Lines in the listing below may contain the word "each". State how many do, and nothing more.

DATA SHOWN
:::::
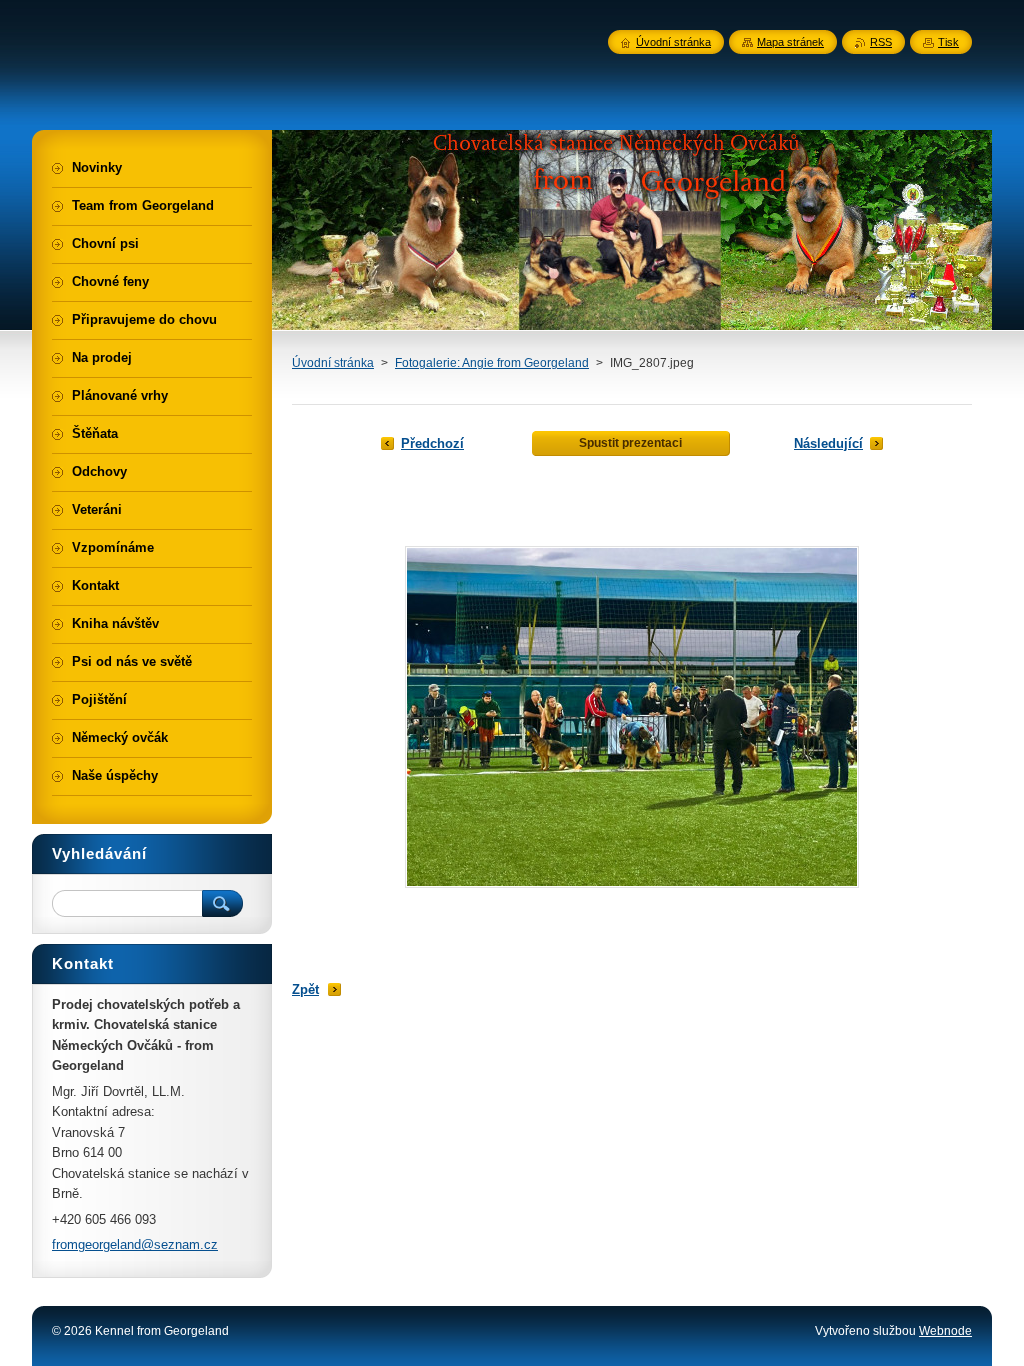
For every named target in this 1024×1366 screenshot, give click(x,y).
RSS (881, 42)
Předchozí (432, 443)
:::::
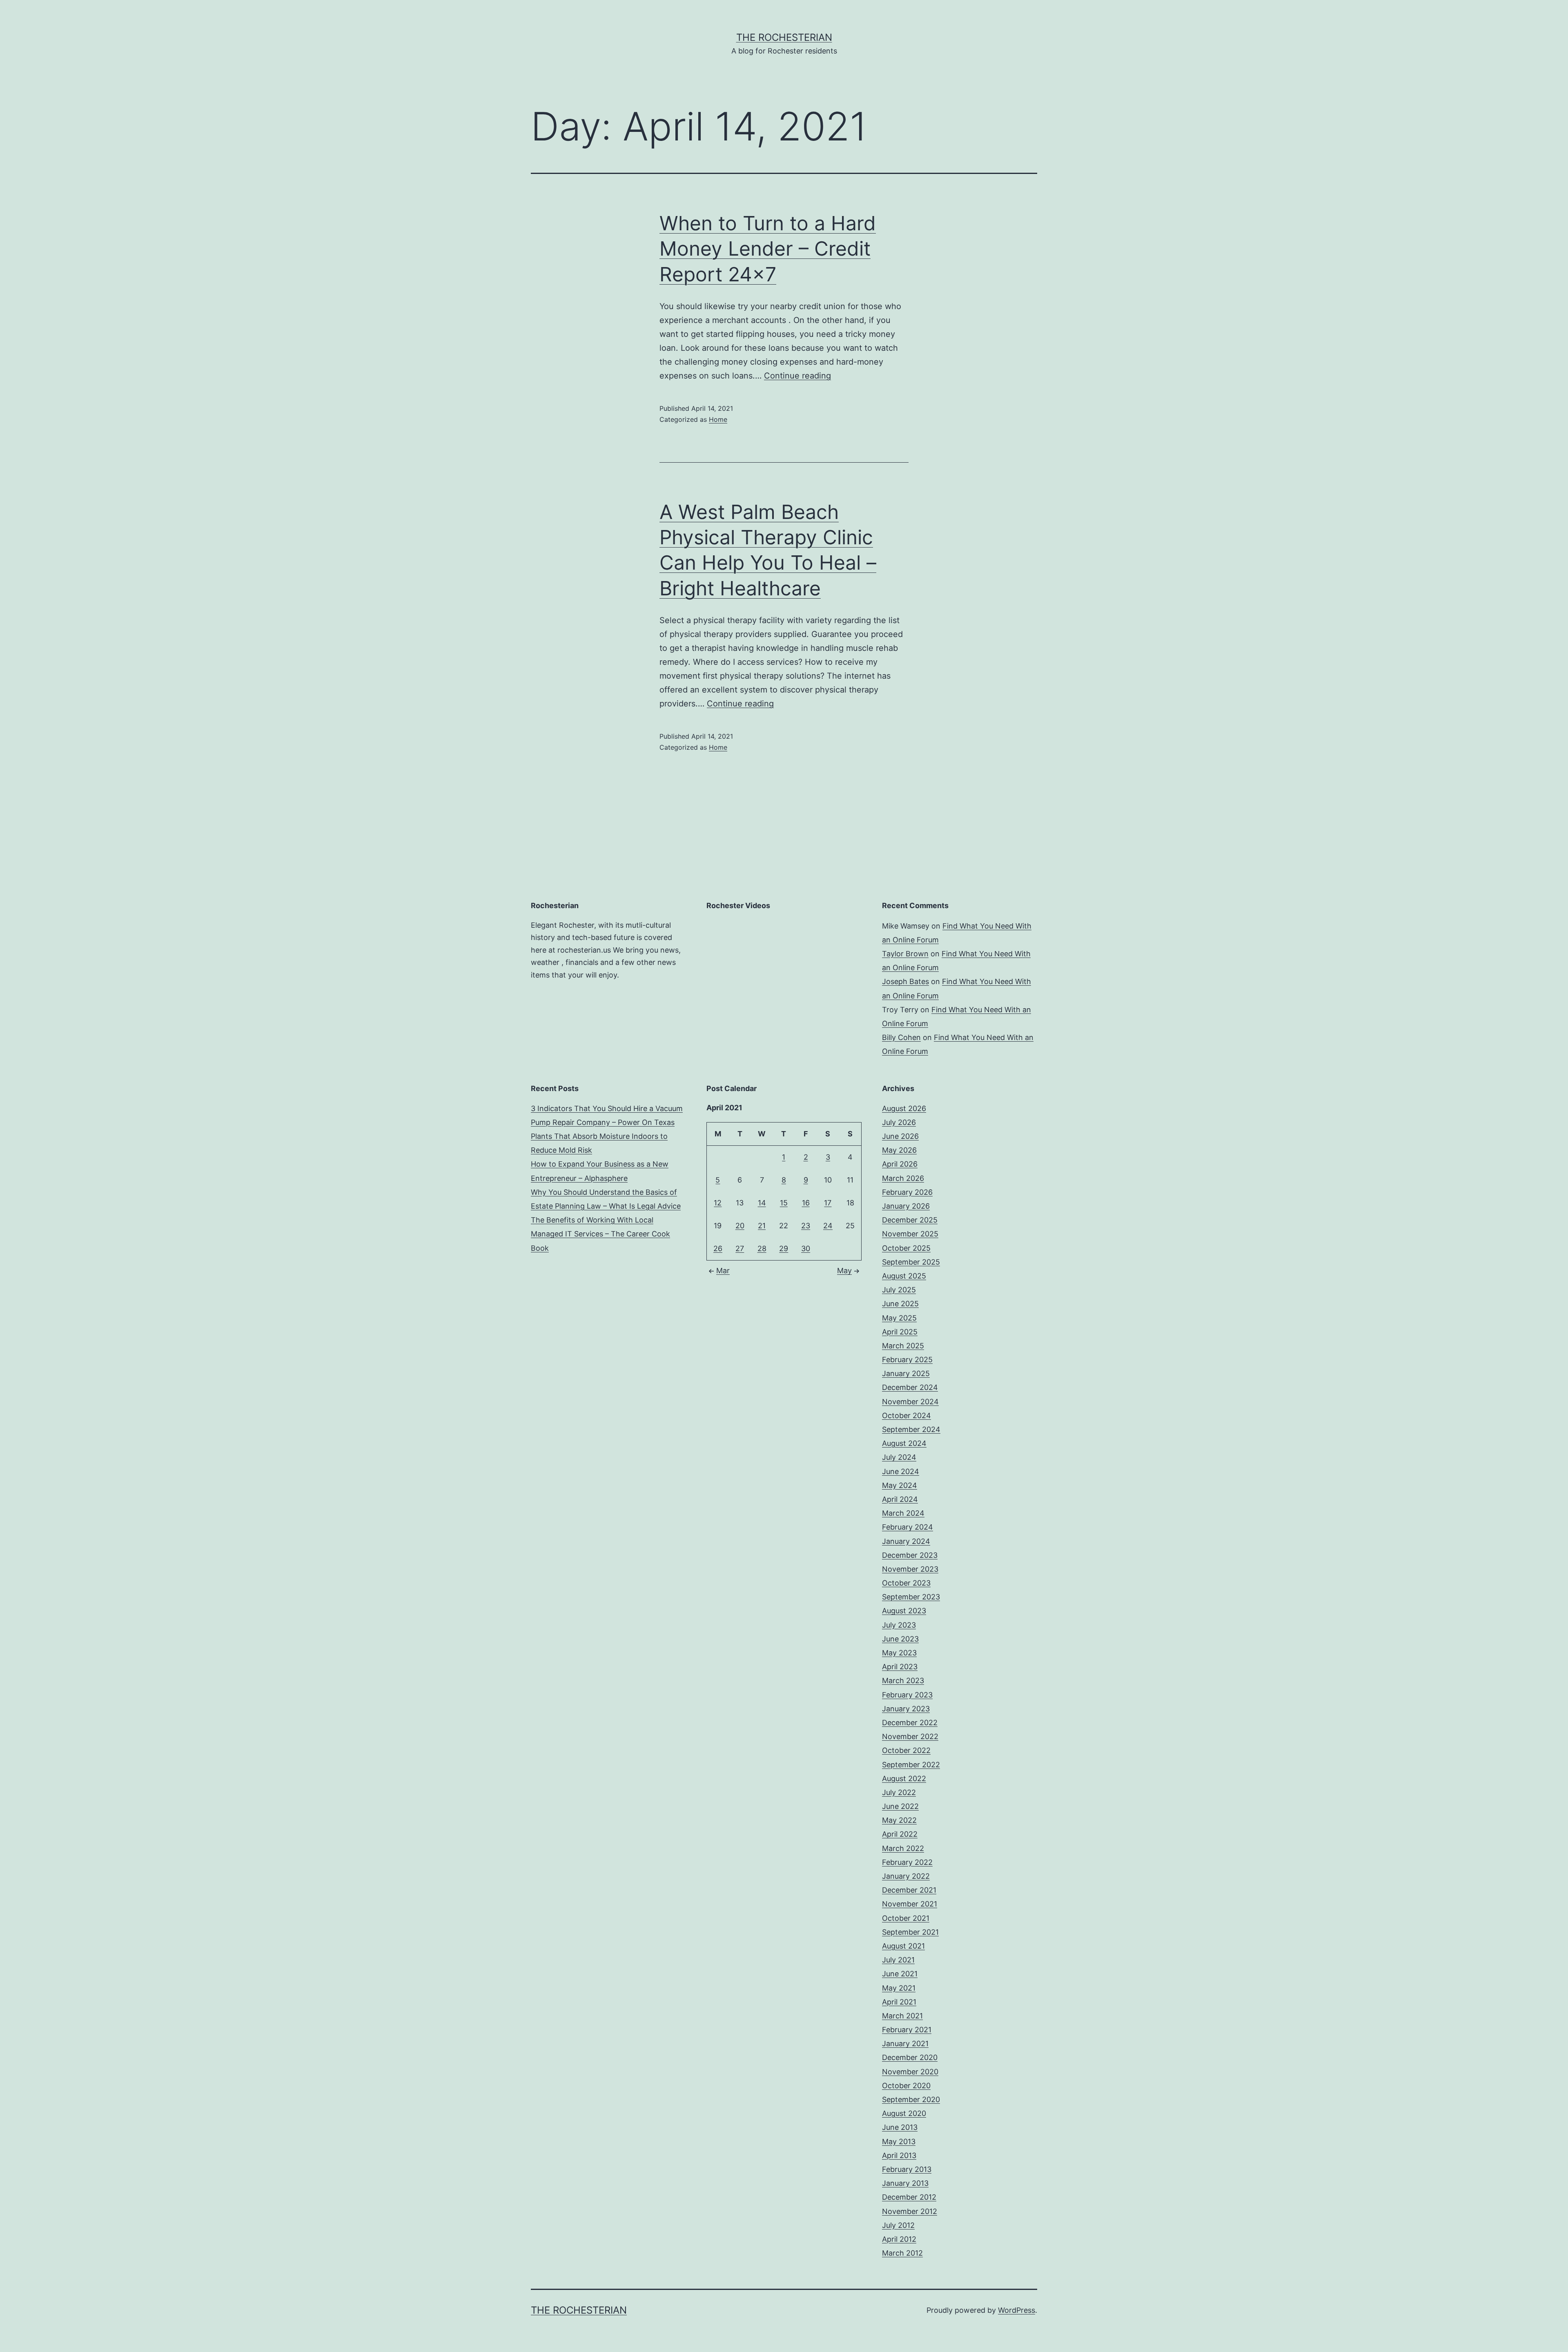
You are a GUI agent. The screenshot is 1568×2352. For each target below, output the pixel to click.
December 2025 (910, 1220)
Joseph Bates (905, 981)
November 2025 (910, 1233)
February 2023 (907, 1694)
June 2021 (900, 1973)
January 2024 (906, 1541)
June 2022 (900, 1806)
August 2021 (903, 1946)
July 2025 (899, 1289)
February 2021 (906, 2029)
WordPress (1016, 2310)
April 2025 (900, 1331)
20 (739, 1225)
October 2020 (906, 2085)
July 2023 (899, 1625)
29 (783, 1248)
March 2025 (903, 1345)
:::::
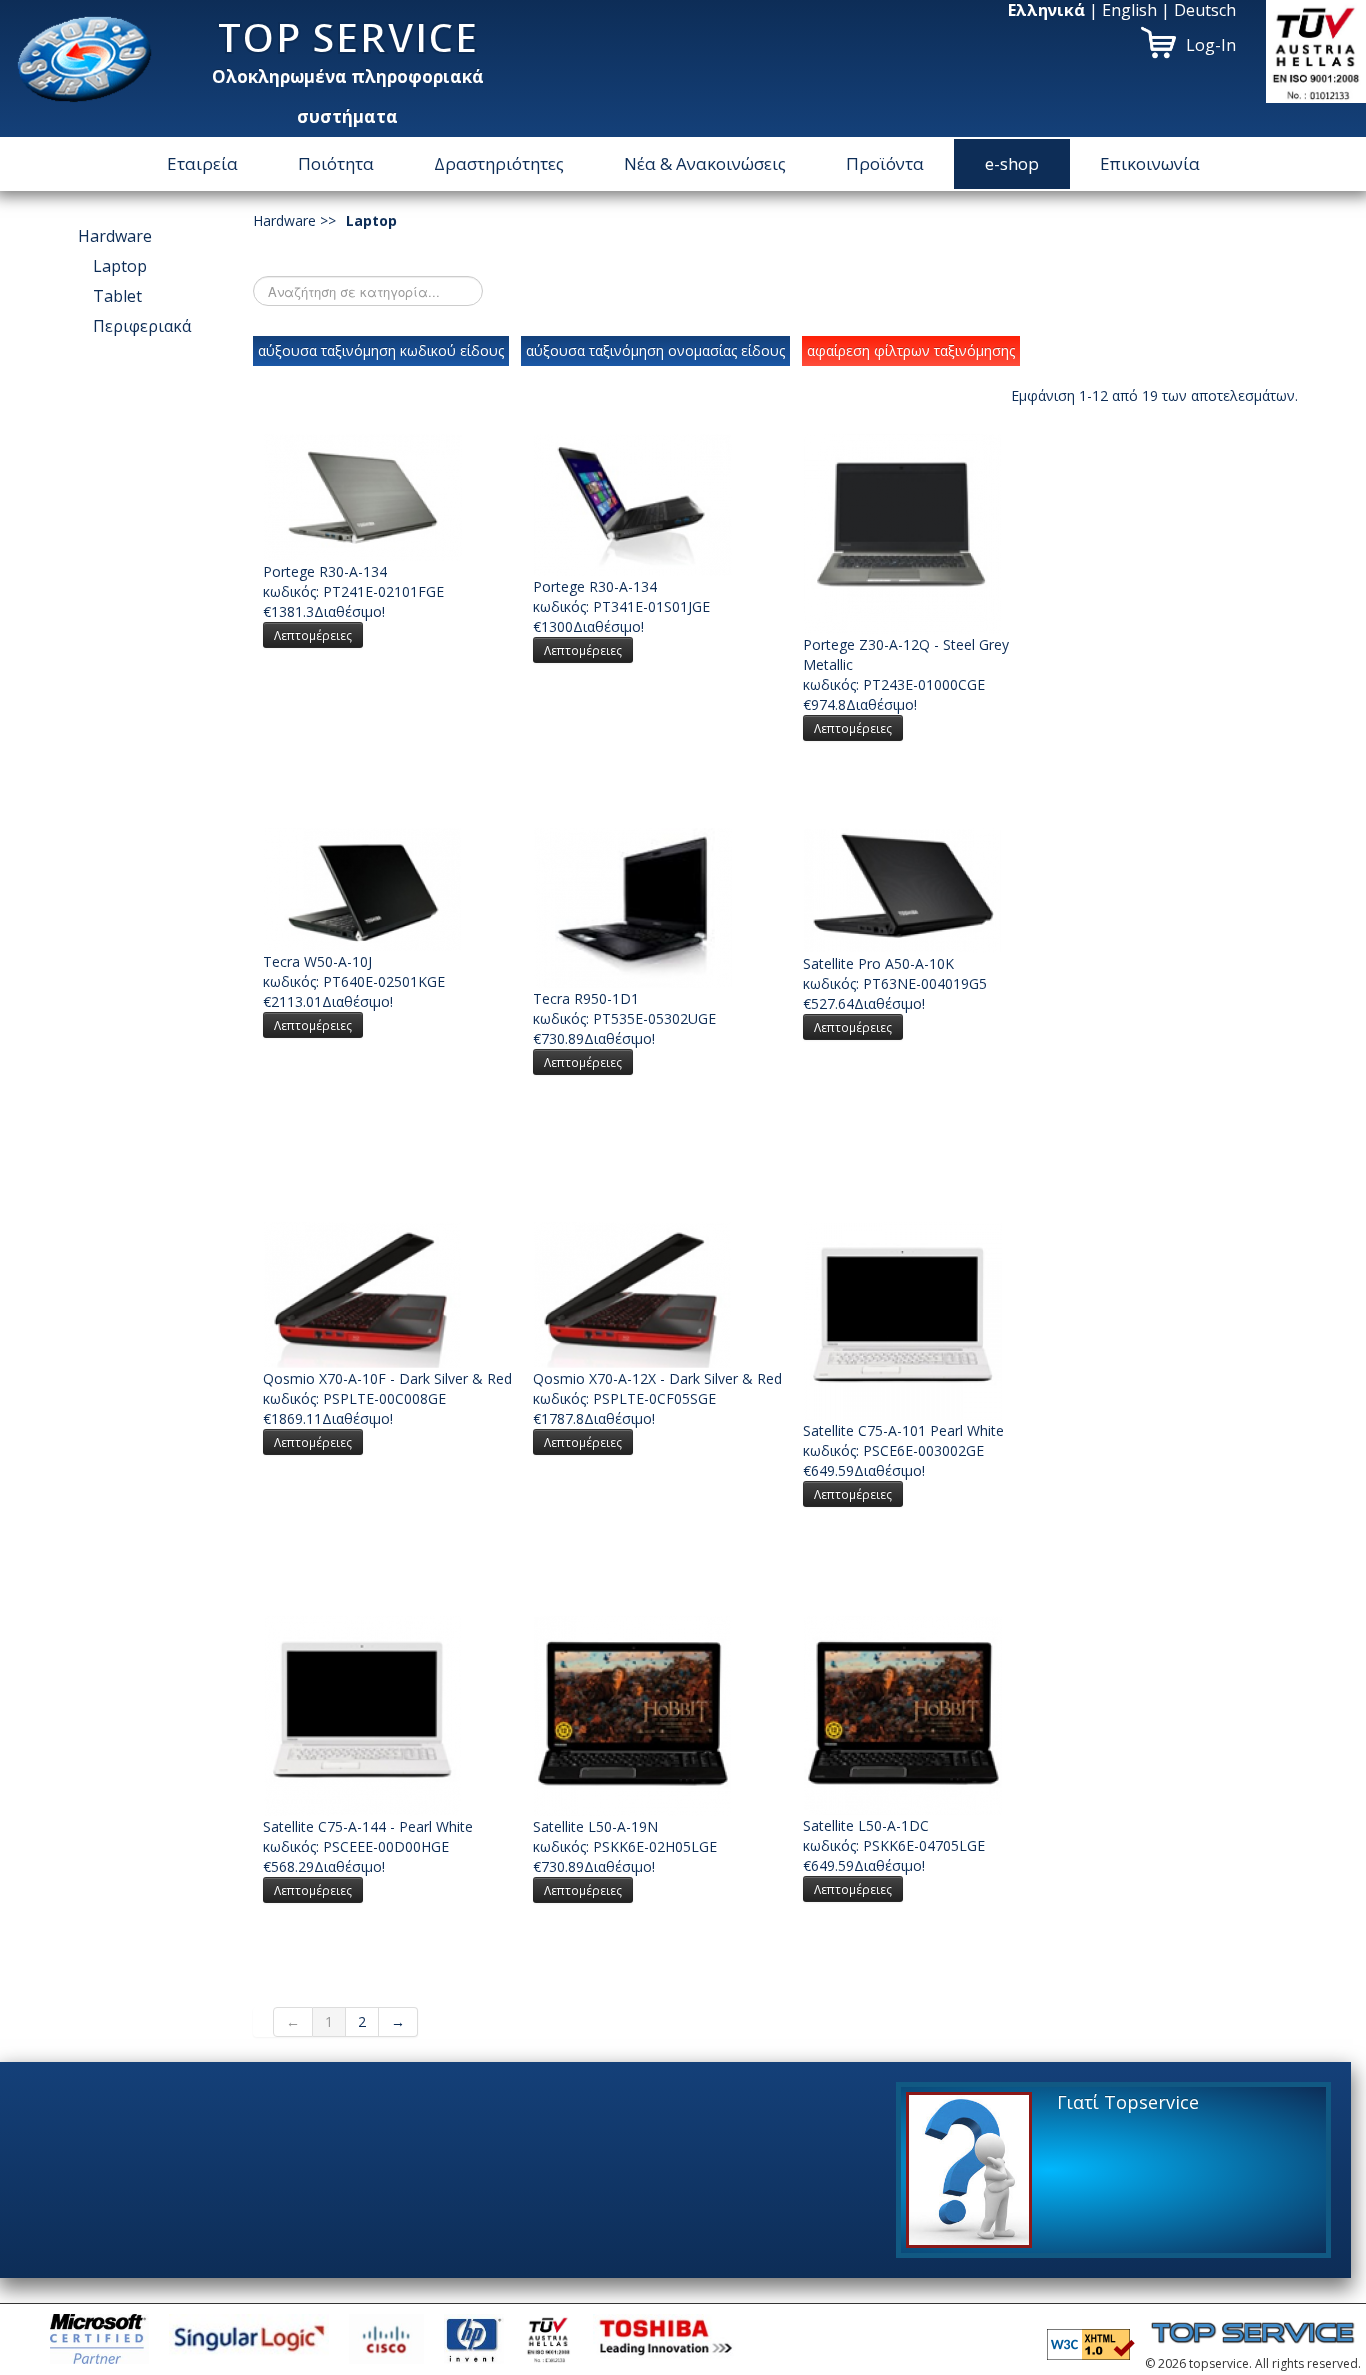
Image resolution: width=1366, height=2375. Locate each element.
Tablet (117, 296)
:::::
SOLUTION TO THE PROBLEM
2